The appellant insists that the court erred in treating the employees of the appellee as maritime workers, and in applying the fractional formula provided for in § 204(B) in the reduction of the employees' benefit wage. The argument is that the court ignored the provisions of Section 211, that "Until such determination of the director, no industry shall be deemed to be a maritime industry." The agreed statement of facts clearly shows that this status had been determined by the director effective February 1, 1940, and said employees had been in this class previous to such determination. We are of opinion, therefore, that the quoted provision of Section 211 is clearly without application, and the court did not err in applying the fractional formula.
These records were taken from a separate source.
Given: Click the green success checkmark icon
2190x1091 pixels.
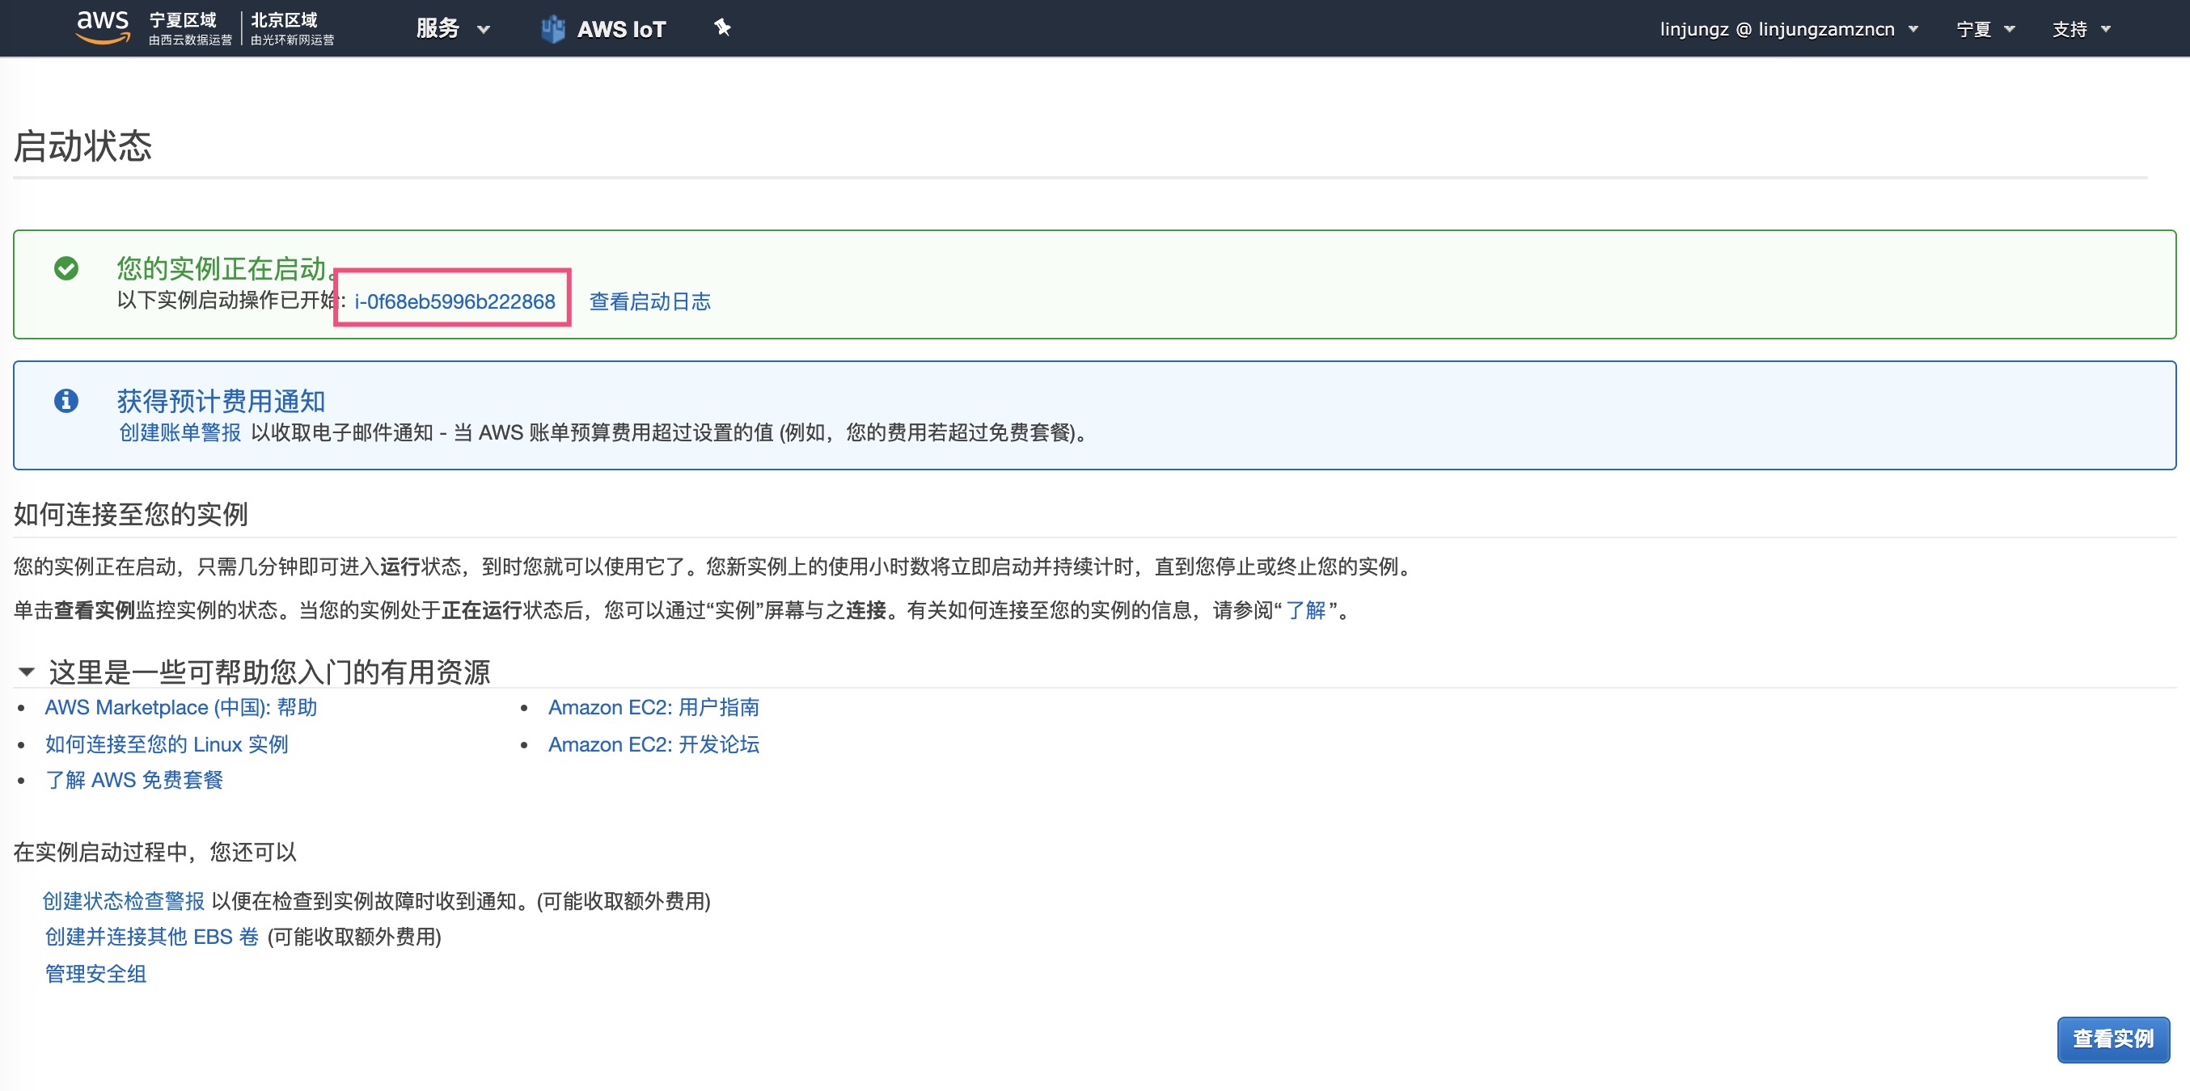Looking at the screenshot, I should [66, 269].
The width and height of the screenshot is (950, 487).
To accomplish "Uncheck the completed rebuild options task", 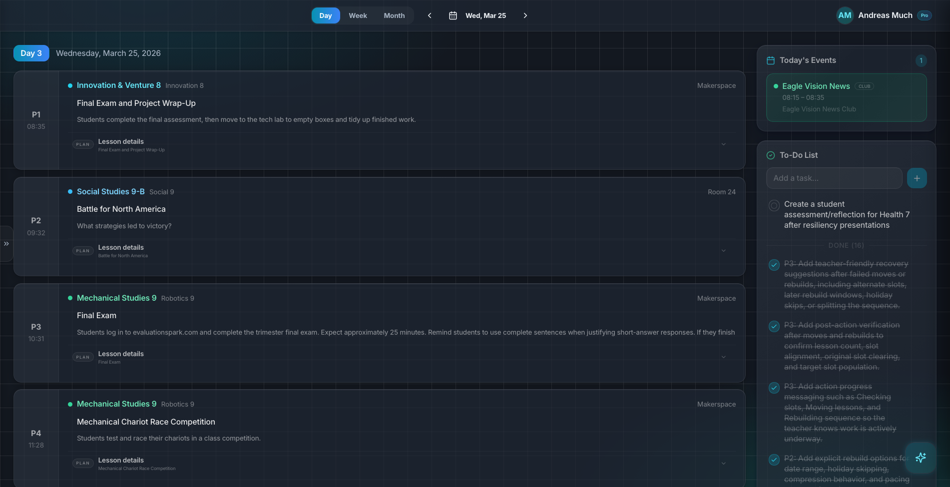I will 775,459.
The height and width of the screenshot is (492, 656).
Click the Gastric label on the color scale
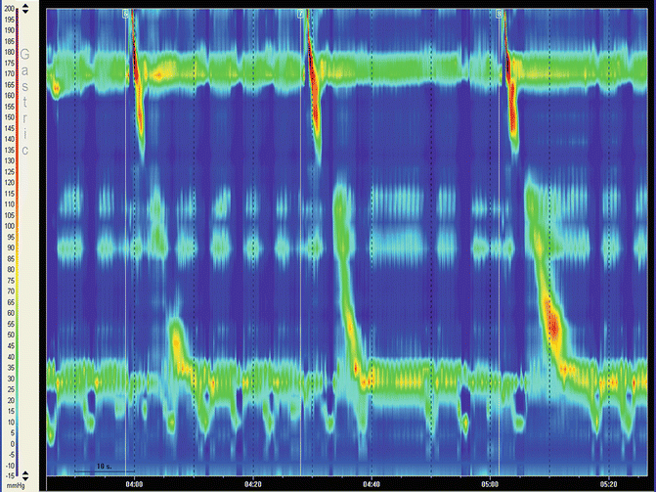coord(25,102)
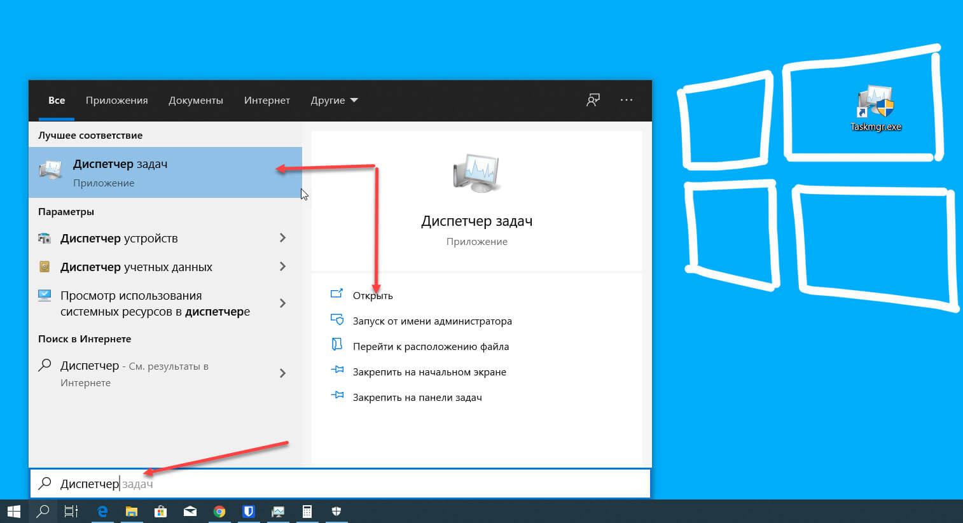Expand the web search result arrow
The height and width of the screenshot is (523, 963).
[282, 373]
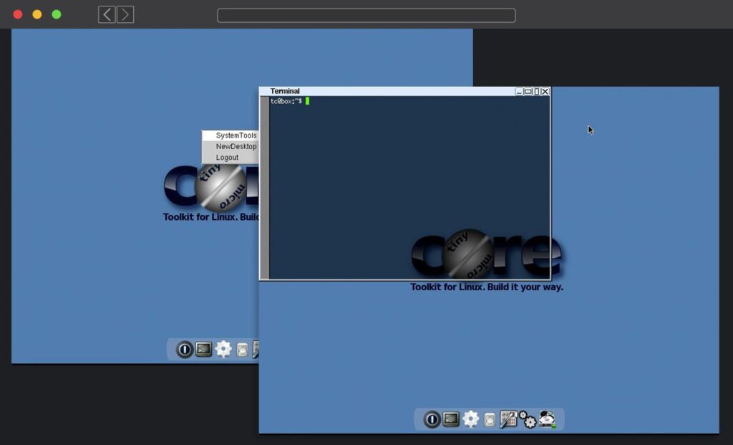
Task: Click the tc@box shell prompt in Terminal
Action: pos(286,101)
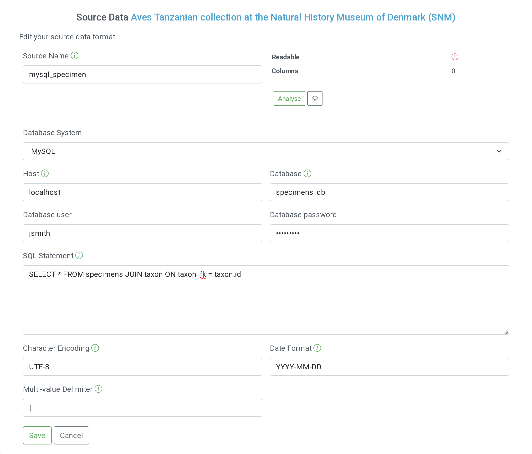Viewport: 532px width, 454px height.
Task: Click the Host info icon
Action: point(45,173)
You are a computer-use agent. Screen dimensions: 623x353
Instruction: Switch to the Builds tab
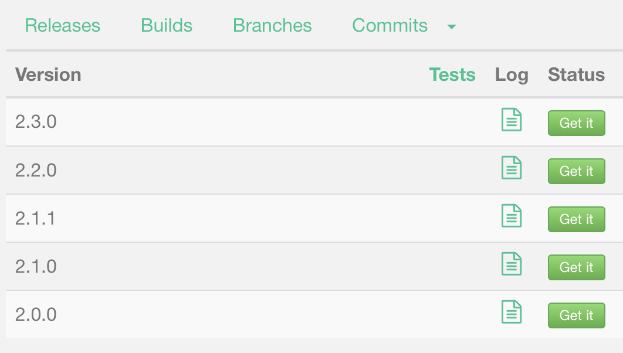tap(166, 25)
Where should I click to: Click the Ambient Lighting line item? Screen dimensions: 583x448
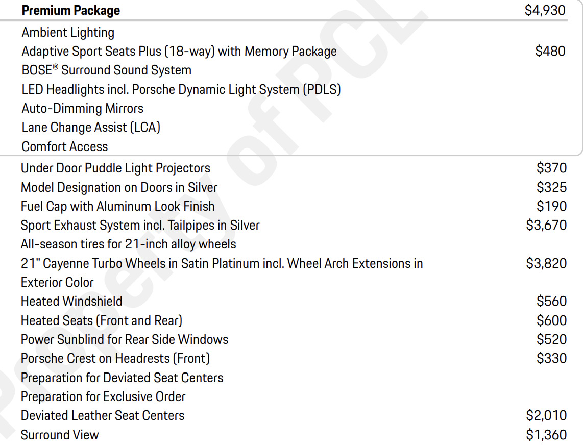coord(68,33)
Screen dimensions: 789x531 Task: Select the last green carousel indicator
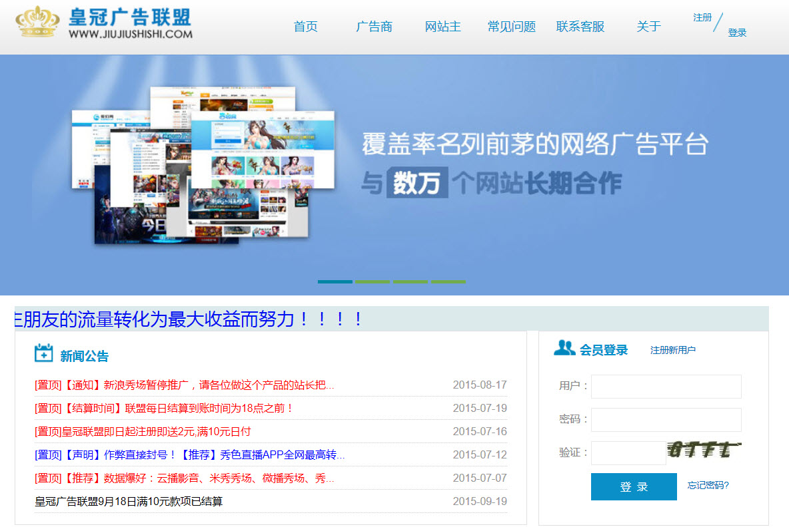pos(448,281)
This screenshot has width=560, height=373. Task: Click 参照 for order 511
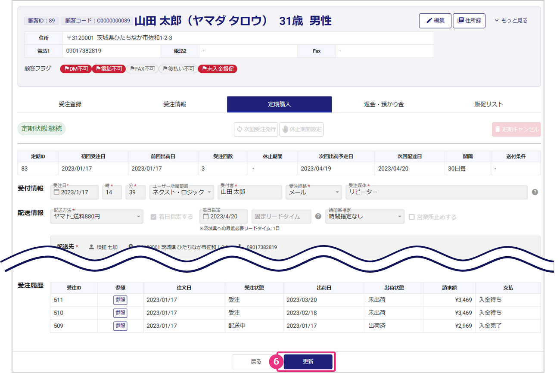pos(120,300)
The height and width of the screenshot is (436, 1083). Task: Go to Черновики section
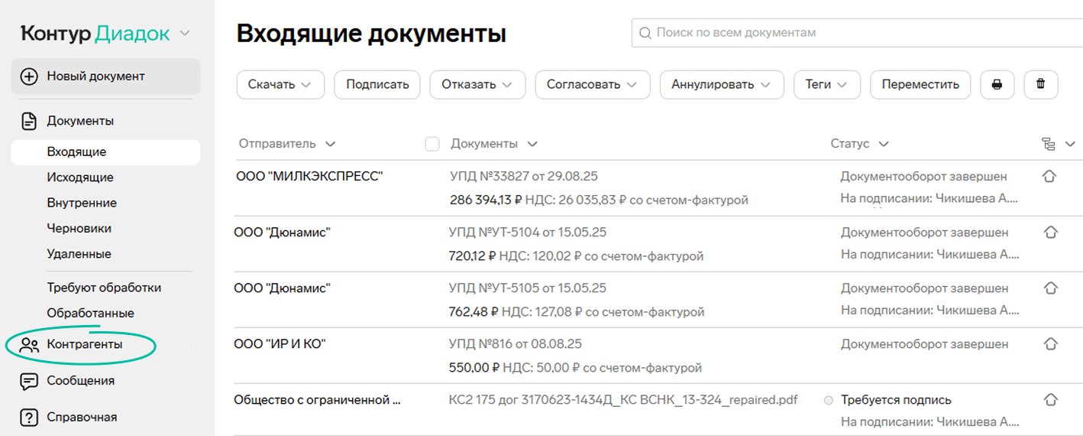point(79,228)
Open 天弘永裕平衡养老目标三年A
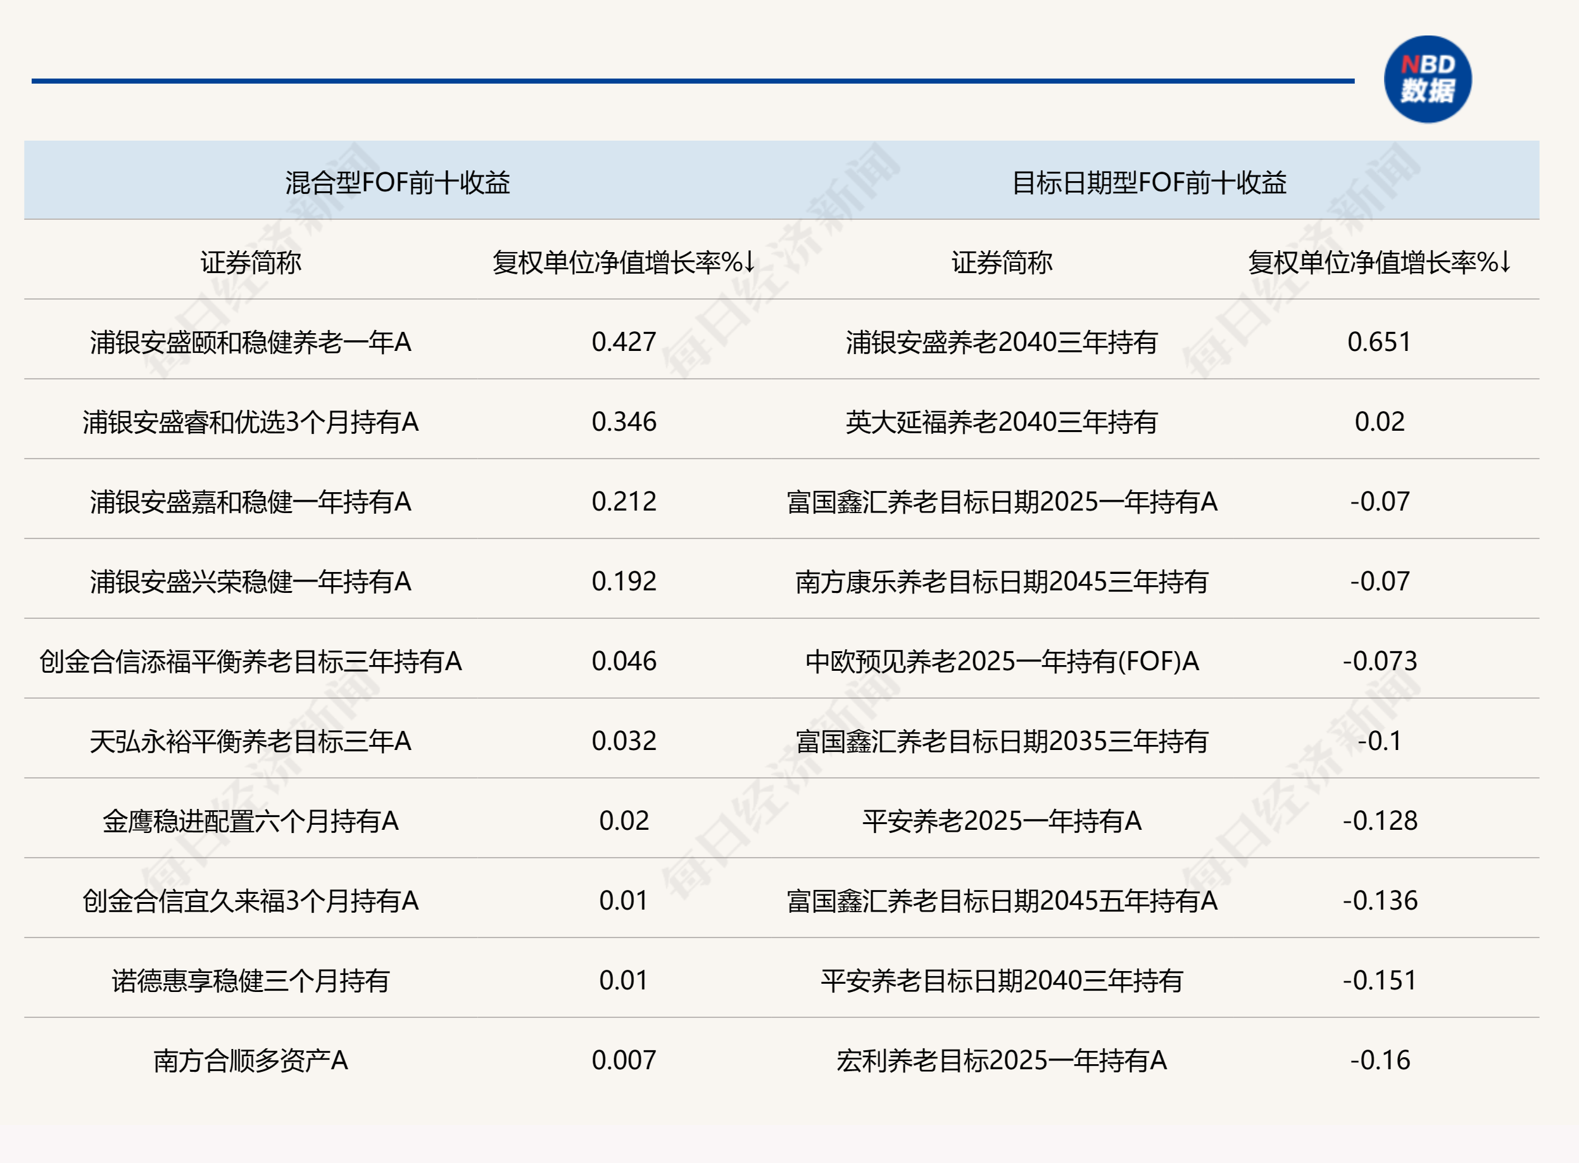Image resolution: width=1579 pixels, height=1163 pixels. coord(251,741)
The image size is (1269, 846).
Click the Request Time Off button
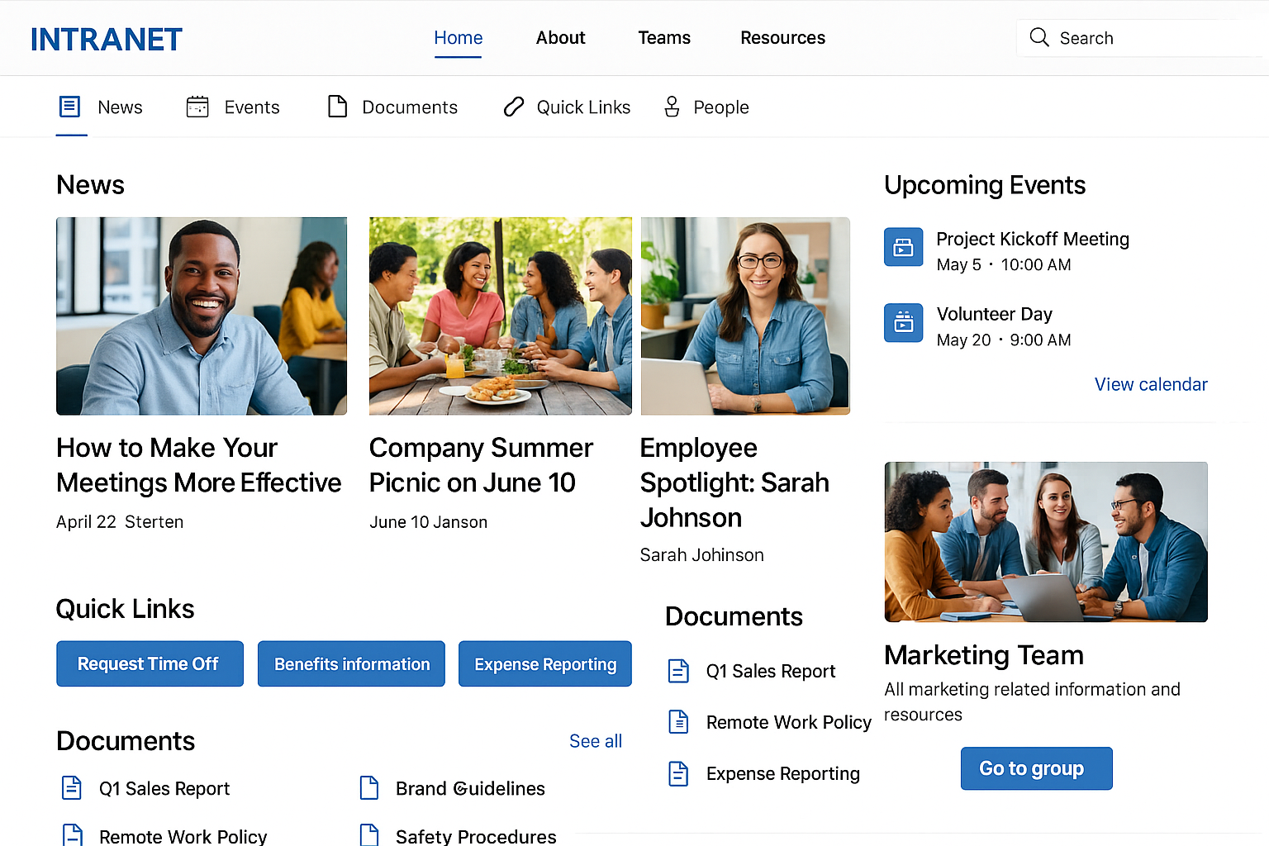tap(150, 663)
Metcalf et al. v. Department of Industrial Relations et al., 245 Ala. 299, 16 So.2d 787.
There can be no doubt that the legislature had plenary power to authorize and provide a review of the fixation by the director of the state's experience factor, but there is nothing in the provisions of § 204(H), nor in the provisions of § 243, or any other part of such law, that authorizes such review. Why? Because the legislature intended, that aside from the limited review *Page 207 authorized by § 204(H), and after the expiration of sixty days, the rate as fixed should be non-reviewable.
Where applications for adjustments and refunds are made under § 243, Tit. 26, Code 1940, it must be assumed that the contribution rate fixed by the director is correct, and conclusively so. Whether or not there are erroneous payments or contributions, interest and penalties must be determined in the light of the contribution rate previously fixed. The legislature certainly did not contemplate, after the lapse of three years and more, the director could open up and go into, review and redetermine the state's experience factor, or the contribution rate of the employer and his employees. Such ruling would confound and make uncertain the law and the rights of taxpayers, and would jeopardize the integrity of the trust fund. The provisions of § 243, authorizing adjustments and refunds, contemplates that credit may be given on current taxes for the amount of such erroneous payment, or if this cannot be done, refund of the amount of such erroneous payment.
The trial court fell into a technical error in rendering a personal judgment against the director, and authorizing issuance of execution for its collection. The form of judgment should be one requiring the Director, Frank R. Broadway, to allow adjustments by giving credit on current taxes due, or refund the sum of money resulting from such overpayment, and pay the costs of the proceeding. Code 1940, Tit. 26, § 243.
Other questions suggested are not pressed.
We find no other error on the record, and the judgment, as here corrected, will be affirmed.
Corrected and affirmed.
THOMAS, LIVINGSTON, and STAKELY, JJ., concur.
GARDNER, C. J., and FOSTER and SIMPSON, JJ., dissent in part, as stated in the opinion of FOSTER, J.